→ Compiti da svolgere
• a. Traduci in inglese questa frase dell'articolo sulla ex chiesa di San Lorenzo: "Piacenza non può rinunciare alla ex Chiesa di San Lorenzo".
• b. Scrivi il seguito dell'articolo sulla ex chiesa di San Lorenzo, riprendendo dopo l'ultima frase del brano.

Per la ex chiesa di San Lorenzo si tenta la cordata della rinascita
La Fondazione di Piacenza-Vigevano incontra il Demanio, ma ci sono anche Nicolini, Fondazione Prati-Ronconi, Diocesi Piacenza Bobbio

Patrizia Soffientini
|5 mesi fa

Piacenza non può rinunciare alla ex Chiesa di San Lorenzo. E non vuole lasciare scadere la concessione demaniale che consente di utilizzare e di far vivere questo notevole complesso sconsacrato di via del Consiglio. Dopo un lungo fermo, la sua rinascita risale in quota. Ed ecco che si profila il volenteroso intervento di una “cordata” piacentina per riprendere il progetto di restauro là dove si è interrotto e al contempo garantire che le procedure demaniali permettano di proseguire su questa strada.

Voci memorizzate:
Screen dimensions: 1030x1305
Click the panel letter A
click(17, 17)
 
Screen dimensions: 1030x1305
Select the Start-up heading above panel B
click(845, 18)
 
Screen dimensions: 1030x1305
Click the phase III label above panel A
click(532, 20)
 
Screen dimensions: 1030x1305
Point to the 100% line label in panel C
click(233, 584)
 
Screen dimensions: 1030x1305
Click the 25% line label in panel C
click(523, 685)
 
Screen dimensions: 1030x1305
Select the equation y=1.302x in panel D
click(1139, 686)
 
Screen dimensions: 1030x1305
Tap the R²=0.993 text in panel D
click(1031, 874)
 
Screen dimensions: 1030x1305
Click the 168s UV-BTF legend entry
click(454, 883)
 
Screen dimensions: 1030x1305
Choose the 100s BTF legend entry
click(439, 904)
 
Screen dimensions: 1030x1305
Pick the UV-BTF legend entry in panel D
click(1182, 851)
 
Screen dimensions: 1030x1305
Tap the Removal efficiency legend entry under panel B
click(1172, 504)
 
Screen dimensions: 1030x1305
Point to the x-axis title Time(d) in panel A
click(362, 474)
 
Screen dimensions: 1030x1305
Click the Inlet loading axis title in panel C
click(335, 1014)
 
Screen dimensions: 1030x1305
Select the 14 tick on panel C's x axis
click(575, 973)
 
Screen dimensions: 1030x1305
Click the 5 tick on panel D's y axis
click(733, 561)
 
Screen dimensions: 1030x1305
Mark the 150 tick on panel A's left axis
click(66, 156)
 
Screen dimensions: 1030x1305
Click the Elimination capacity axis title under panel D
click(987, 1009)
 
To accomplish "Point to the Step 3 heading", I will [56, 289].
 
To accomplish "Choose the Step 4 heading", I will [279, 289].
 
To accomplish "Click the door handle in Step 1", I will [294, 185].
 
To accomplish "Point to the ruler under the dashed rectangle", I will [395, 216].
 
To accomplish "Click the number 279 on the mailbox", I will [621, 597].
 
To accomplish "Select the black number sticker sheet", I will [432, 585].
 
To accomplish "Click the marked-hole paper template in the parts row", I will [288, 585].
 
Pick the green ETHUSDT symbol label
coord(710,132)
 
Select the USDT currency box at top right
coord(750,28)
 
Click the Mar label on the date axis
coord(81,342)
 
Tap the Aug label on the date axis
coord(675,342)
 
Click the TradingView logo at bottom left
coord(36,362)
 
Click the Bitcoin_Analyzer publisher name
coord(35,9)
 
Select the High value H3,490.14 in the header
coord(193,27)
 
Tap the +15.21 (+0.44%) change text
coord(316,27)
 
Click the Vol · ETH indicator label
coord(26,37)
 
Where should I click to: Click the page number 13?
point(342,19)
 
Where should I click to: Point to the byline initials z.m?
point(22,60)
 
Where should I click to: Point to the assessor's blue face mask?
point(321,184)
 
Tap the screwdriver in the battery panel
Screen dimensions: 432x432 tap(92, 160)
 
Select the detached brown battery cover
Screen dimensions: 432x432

→ Risposte ai compiti
• a. Piacenza cannot give up the former Church of San Lorenzo.

• b.
C’è stato un primo incontro recente, ma lunedì la Fondazione di Piacenza e Vigevano - conferma il presidente Roberto Reggi - ha chiesto un confronto, che avverrà nella sede di via Sant’Eufemia, con il direttore regionale del Demanio, Cristian Torretta, dovrebbe essere presente anche la funzionaria Stefania Torelli, che si occupa del fronte di Parma e Piacenza.
Al tavolo siederanno Massimo Trespidi, presidente del Conservatorio Nicolini, Alessandro Miglioli, presidente della Fondazione Enrica Prati e Donatella Ronconi, Manuel Ferrari, responsabile dell’Ufficio Beni culturali della Diocesi di Piacenza Bobbio, vale a dire i soggetti disposti a spendersi su questo progetto e di valutarne la fattibilità.